**WRITTEN TASK**
Please reproduce all of the entries below word for word, keeping every line in its original order.

-=-=-

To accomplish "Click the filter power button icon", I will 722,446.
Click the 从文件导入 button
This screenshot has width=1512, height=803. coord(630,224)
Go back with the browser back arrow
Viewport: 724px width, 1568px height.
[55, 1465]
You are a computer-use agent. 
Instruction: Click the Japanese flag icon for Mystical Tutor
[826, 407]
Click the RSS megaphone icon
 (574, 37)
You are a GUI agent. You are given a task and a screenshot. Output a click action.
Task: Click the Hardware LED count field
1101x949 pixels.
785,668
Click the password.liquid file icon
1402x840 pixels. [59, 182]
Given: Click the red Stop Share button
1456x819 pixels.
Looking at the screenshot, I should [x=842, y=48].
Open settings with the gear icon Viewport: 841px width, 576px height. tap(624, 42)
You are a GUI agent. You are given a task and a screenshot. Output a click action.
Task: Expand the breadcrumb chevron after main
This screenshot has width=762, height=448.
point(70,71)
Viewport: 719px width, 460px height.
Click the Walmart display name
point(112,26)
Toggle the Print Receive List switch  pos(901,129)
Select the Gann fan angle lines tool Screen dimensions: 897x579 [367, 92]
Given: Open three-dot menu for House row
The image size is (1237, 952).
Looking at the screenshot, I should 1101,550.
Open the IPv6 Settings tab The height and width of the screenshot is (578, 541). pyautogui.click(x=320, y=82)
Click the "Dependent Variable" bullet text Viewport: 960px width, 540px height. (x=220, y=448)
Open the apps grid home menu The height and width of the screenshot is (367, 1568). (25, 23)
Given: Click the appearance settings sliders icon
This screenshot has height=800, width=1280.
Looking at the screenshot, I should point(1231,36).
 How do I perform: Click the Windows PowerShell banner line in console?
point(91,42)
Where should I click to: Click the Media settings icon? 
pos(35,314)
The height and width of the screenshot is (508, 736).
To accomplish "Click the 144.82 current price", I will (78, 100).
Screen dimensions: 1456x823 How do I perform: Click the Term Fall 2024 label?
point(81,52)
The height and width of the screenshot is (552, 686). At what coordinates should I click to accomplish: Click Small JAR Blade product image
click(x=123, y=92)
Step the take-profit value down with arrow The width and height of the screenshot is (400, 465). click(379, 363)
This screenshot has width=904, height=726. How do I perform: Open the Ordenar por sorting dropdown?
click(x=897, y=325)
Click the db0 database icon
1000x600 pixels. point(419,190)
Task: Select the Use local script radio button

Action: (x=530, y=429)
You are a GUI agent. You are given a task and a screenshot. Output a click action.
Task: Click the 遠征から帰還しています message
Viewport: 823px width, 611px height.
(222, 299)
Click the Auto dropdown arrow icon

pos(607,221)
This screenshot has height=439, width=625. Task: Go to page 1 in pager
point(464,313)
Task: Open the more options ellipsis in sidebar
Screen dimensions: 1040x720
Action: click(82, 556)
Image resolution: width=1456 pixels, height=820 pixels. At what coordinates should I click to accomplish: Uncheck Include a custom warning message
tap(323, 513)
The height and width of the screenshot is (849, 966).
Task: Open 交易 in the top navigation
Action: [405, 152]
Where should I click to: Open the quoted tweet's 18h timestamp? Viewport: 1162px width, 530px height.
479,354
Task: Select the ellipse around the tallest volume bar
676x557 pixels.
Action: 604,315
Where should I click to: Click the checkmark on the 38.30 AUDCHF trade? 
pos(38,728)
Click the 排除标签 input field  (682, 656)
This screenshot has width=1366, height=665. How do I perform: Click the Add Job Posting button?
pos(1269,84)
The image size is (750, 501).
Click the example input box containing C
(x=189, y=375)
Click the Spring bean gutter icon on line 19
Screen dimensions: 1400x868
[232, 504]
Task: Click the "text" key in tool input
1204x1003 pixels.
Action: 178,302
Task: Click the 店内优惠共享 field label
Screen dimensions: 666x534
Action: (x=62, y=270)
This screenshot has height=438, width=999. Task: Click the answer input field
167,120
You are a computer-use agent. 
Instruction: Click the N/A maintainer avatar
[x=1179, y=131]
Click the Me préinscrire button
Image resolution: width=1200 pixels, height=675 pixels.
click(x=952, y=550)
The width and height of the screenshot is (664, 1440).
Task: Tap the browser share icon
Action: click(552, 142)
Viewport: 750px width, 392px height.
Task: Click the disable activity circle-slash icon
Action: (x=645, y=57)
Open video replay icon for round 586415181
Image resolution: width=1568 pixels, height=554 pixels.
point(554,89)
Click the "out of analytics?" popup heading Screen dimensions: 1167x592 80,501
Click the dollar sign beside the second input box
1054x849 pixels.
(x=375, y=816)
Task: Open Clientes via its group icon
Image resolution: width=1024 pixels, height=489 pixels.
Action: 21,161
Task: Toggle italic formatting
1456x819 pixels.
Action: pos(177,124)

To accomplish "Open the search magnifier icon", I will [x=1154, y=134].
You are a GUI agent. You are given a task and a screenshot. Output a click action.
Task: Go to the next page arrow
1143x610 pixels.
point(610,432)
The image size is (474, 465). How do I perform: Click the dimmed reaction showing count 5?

-=-=-

**ANSWER BELOW**
To accomplish "Click the filter power button icon", I will 722,446.
Click the 从文件导入 button
This screenshot has width=1512, height=803. coord(630,224)
Go back with the browser back arrow
Viewport: 724px width, 1568px height.
[55, 1465]
You are a computer-use agent. 
Instruction: Click the Japanese flag icon for Mystical Tutor
[826, 407]
Click the RSS megaphone icon
 (574, 37)
You are a GUI agent. You are given a task and a screenshot. Output a click action.
Task: Click the Hardware LED count field
1101x949 pixels.
785,668
Click the password.liquid file icon
1402x840 pixels. [59, 182]
Given: Click the red Stop Share button
1456x819 pixels.
Looking at the screenshot, I should [x=842, y=48].
Open settings with the gear icon Viewport: 841px width, 576px height. tap(624, 42)
You are a GUI agent. You are given a task and a screenshot. Output a click action.
Task: Expand the breadcrumb chevron after main
This screenshot has width=762, height=448.
point(70,71)
Viewport: 719px width, 460px height.
Click the Walmart display name
point(112,26)
Toggle the Print Receive List switch  pos(901,129)
Select the Gann fan angle lines tool Screen dimensions: 897x579 [367, 92]
Given: Open three-dot menu for House row
The image size is (1237, 952).
Looking at the screenshot, I should 1101,550.
Open the IPv6 Settings tab The height and width of the screenshot is (578, 541). pyautogui.click(x=320, y=82)
Click the "Dependent Variable" bullet text Viewport: 960px width, 540px height. (x=220, y=448)
Open the apps grid home menu The height and width of the screenshot is (367, 1568). (25, 23)
Given: Click the appearance settings sliders icon
This screenshot has height=800, width=1280.
Looking at the screenshot, I should point(1231,36).
 How do I perform: Click the Windows PowerShell banner line in console?
point(91,42)
Where should I click to: Click the Media settings icon? 
pos(35,314)
The height and width of the screenshot is (508, 736).
To accomplish "Click the 144.82 current price", I will (78, 100).
Screen dimensions: 1456x823 How do I perform: Click the Term Fall 2024 label?
point(81,52)
The height and width of the screenshot is (552, 686). At what coordinates should I click to accomplish: Click Small JAR Blade product image
click(x=123, y=92)
Step the take-profit value down with arrow The width and height of the screenshot is (400, 465). click(379, 363)
This screenshot has width=904, height=726. How do I perform: Open the Ordenar por sorting dropdown?
click(x=897, y=325)
Click the db0 database icon
1000x600 pixels. point(419,190)
Task: Select the Use local script radio button

Action: (x=530, y=429)
You are a GUI agent. You are given a task and a screenshot. Output a click action.
Task: Click the 遠征から帰還しています message
Viewport: 823px width, 611px height.
(222, 299)
Click the Auto dropdown arrow icon

pos(607,221)
This screenshot has height=439, width=625. Task: Go to page 1 in pager
point(464,313)
Task: Open the more options ellipsis in sidebar
Screen dimensions: 1040x720
Action: click(82, 556)
Image resolution: width=1456 pixels, height=820 pixels. At what coordinates should I click to accomplish: Uncheck Include a custom warning message
tap(323, 513)
The height and width of the screenshot is (849, 966).
Task: Open 交易 in the top navigation
Action: [405, 152]
Where should I click to: Open the quoted tweet's 18h timestamp? Viewport: 1162px width, 530px height.
479,354
Task: Select the ellipse around the tallest volume bar
676x557 pixels.
Action: 604,315
Where should I click to: Click the checkmark on the 38.30 AUDCHF trade? 
pos(38,728)
Click the 排除标签 input field  (682, 656)
This screenshot has width=1366, height=665. How do I perform: Click the Add Job Posting button?
pos(1269,84)
The image size is (750, 501).
Click the example input box containing C
(x=189, y=375)
Click the Spring bean gutter icon on line 19
Screen dimensions: 1400x868
[232, 504]
Task: Click the "text" key in tool input
1204x1003 pixels.
Action: 178,302
Task: Click the 店内优惠共享 field label
Screen dimensions: 666x534
Action: (x=62, y=270)
This screenshot has height=438, width=999. Task: Click the answer input field
167,120
You are a computer-use agent. 
Instruction: Click the N/A maintainer avatar
[x=1179, y=131]
Click the Me préinscrire button
Image resolution: width=1200 pixels, height=675 pixels.
click(x=952, y=550)
The width and height of the screenshot is (664, 1440).
Task: Tap the browser share icon
Action: click(552, 142)
Viewport: 750px width, 392px height.
Task: Click the disable activity circle-slash icon
Action: (x=645, y=57)
Open video replay icon for round 586415181
Image resolution: width=1568 pixels, height=554 pixels.
point(554,89)
Click the "out of analytics?" popup heading Screen dimensions: 1167x592 80,501
Click the dollar sign beside the second input box
1054x849 pixels.
(x=375, y=816)
Task: Open Clientes via its group icon
Image resolution: width=1024 pixels, height=489 pixels.
Action: 21,161
Task: Toggle italic formatting
1456x819 pixels.
Action: pos(177,124)

To accomplish "Open the search magnifier icon", I will [x=1154, y=134].
You are a GUI agent. You are given a task and a screenshot. Output a click action.
Task: Go to the next page arrow
1143x610 pixels.
point(610,432)
The image size is (474, 465). How do I perform: Click the dimmed reaction showing count 5?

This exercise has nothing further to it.